Records shown
******

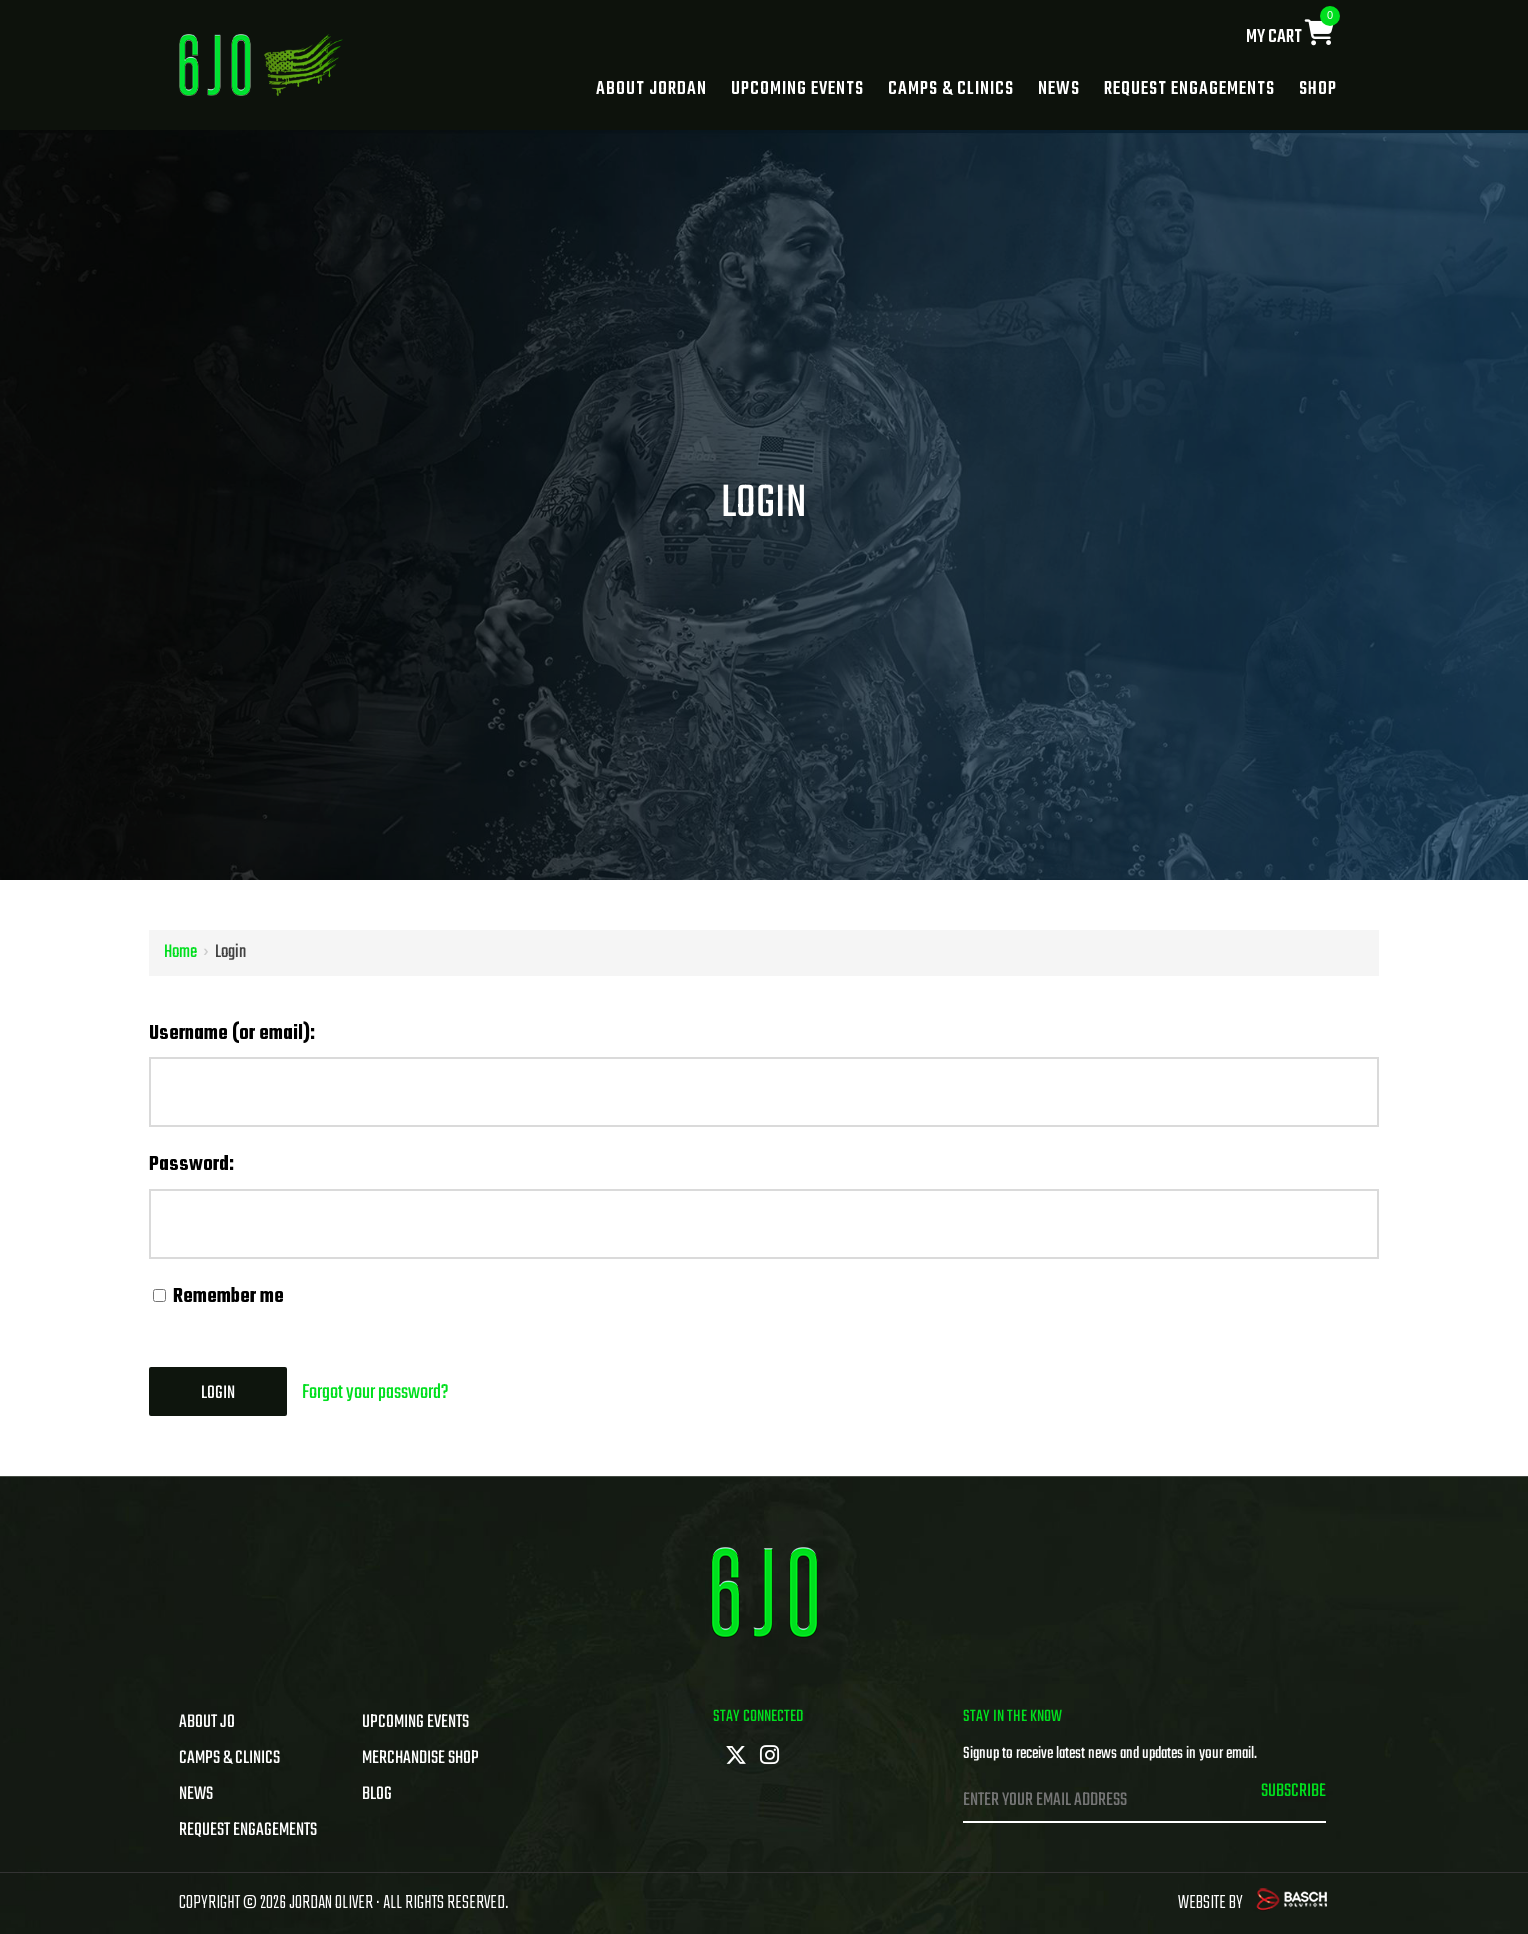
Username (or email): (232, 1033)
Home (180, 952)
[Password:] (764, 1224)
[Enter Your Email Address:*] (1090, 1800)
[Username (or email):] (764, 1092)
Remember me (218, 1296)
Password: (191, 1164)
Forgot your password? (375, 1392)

******

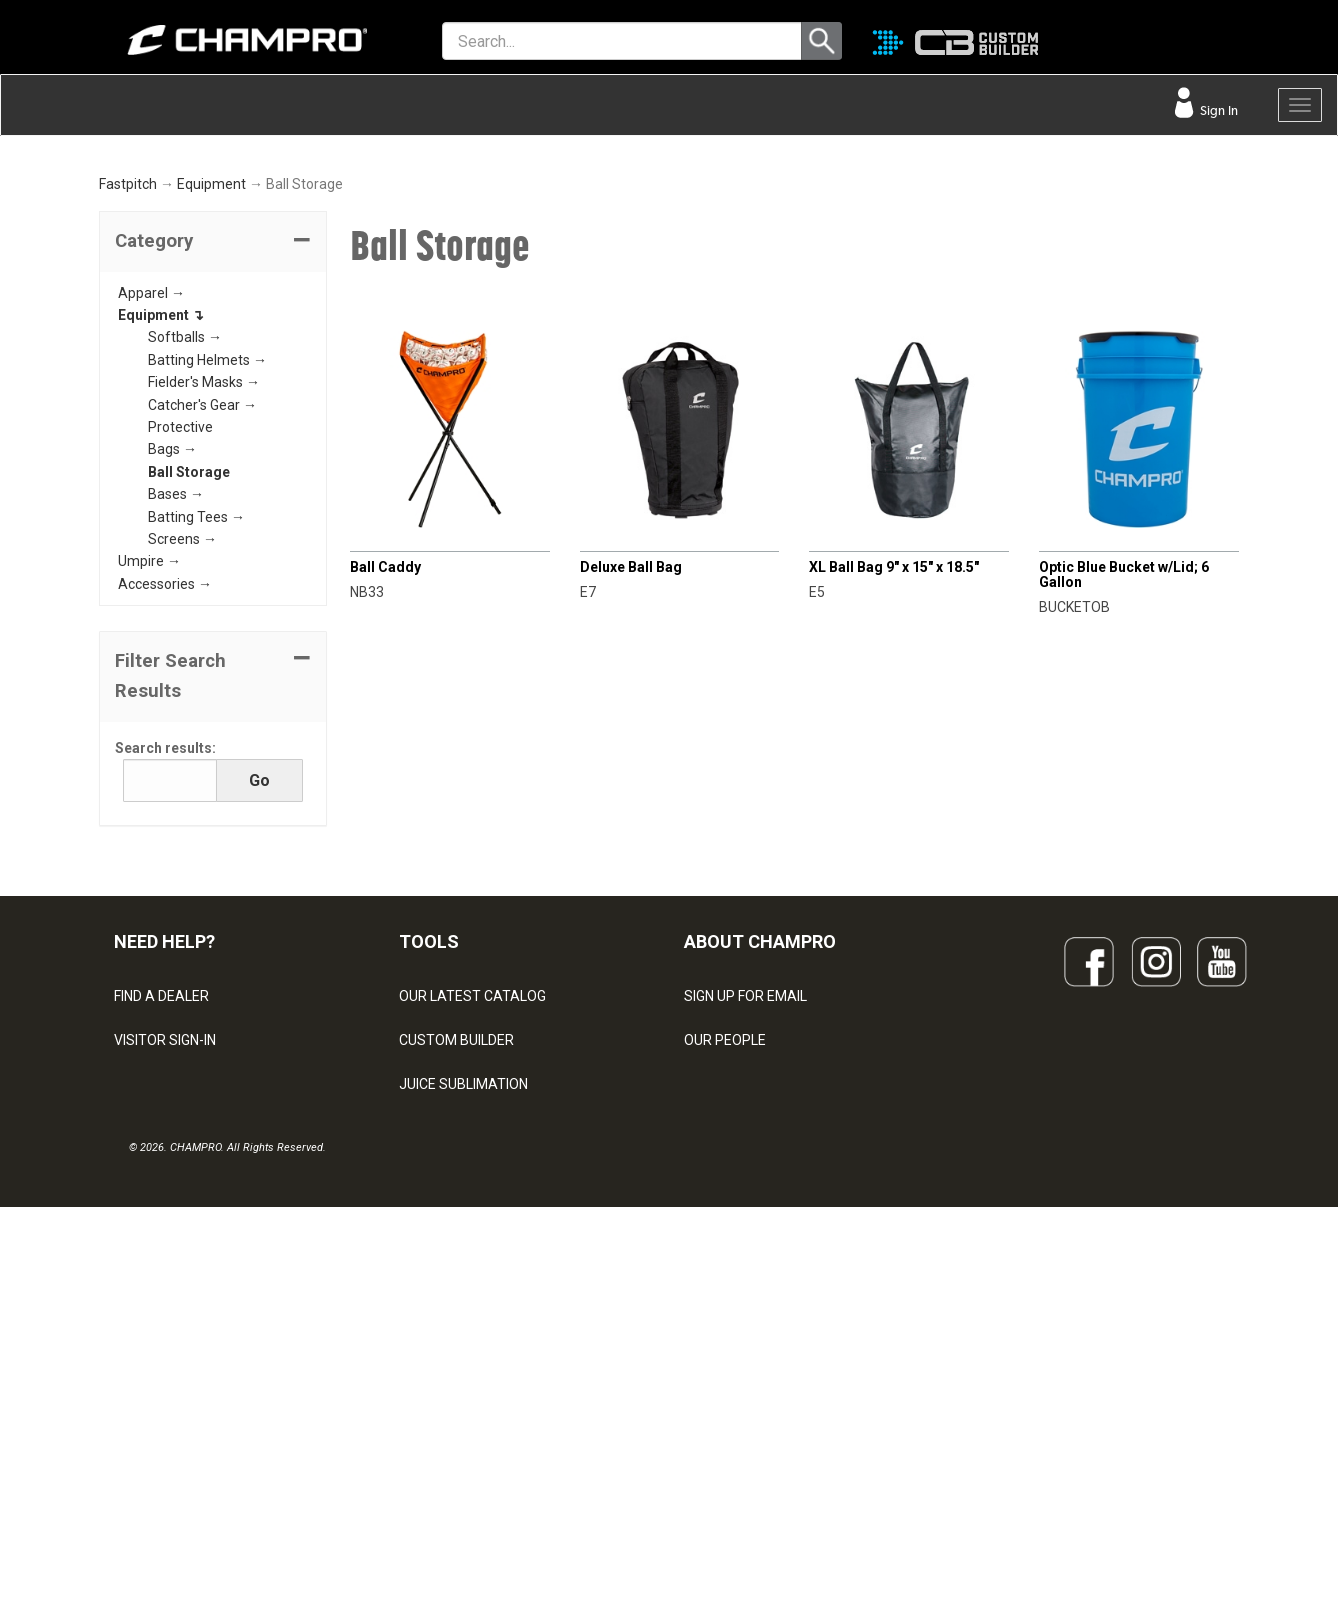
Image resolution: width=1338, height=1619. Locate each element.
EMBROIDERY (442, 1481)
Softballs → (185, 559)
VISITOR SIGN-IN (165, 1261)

******

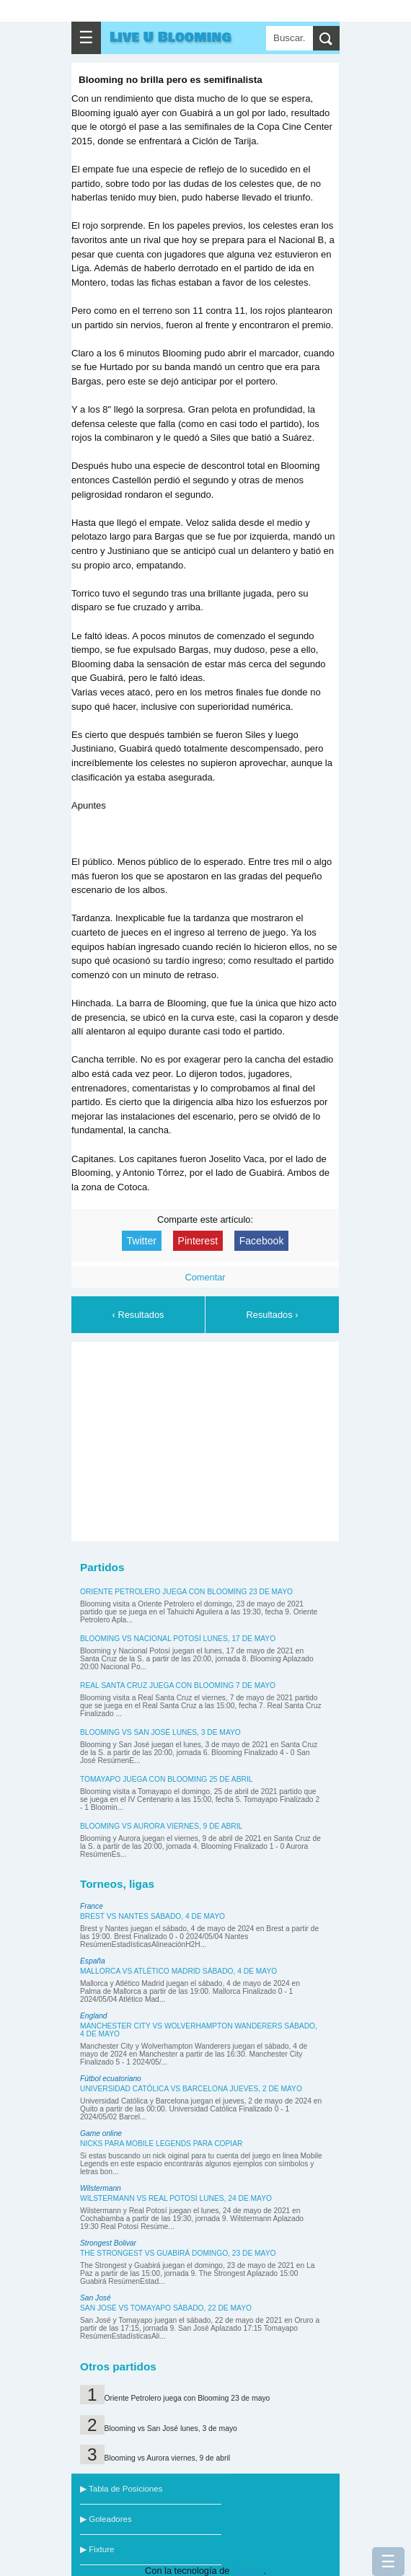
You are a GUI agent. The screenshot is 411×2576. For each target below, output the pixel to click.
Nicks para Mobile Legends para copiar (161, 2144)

******

Work to be completed
List as numbered items the lines running from the one containing "Username (or email): (232, 1033)" through the one containing "Password: (191, 1164)", inclusive, with blank lines omitted.

Answer below
1. Username (or email): (232, 1033)
2. Home (180, 952)
3. [Password:] (764, 1224)
4. [Enter Your Email Address:*] (1090, 1800)
5. [Username (or email):] (764, 1092)
6. Remember me (218, 1296)
7. Password: (191, 1164)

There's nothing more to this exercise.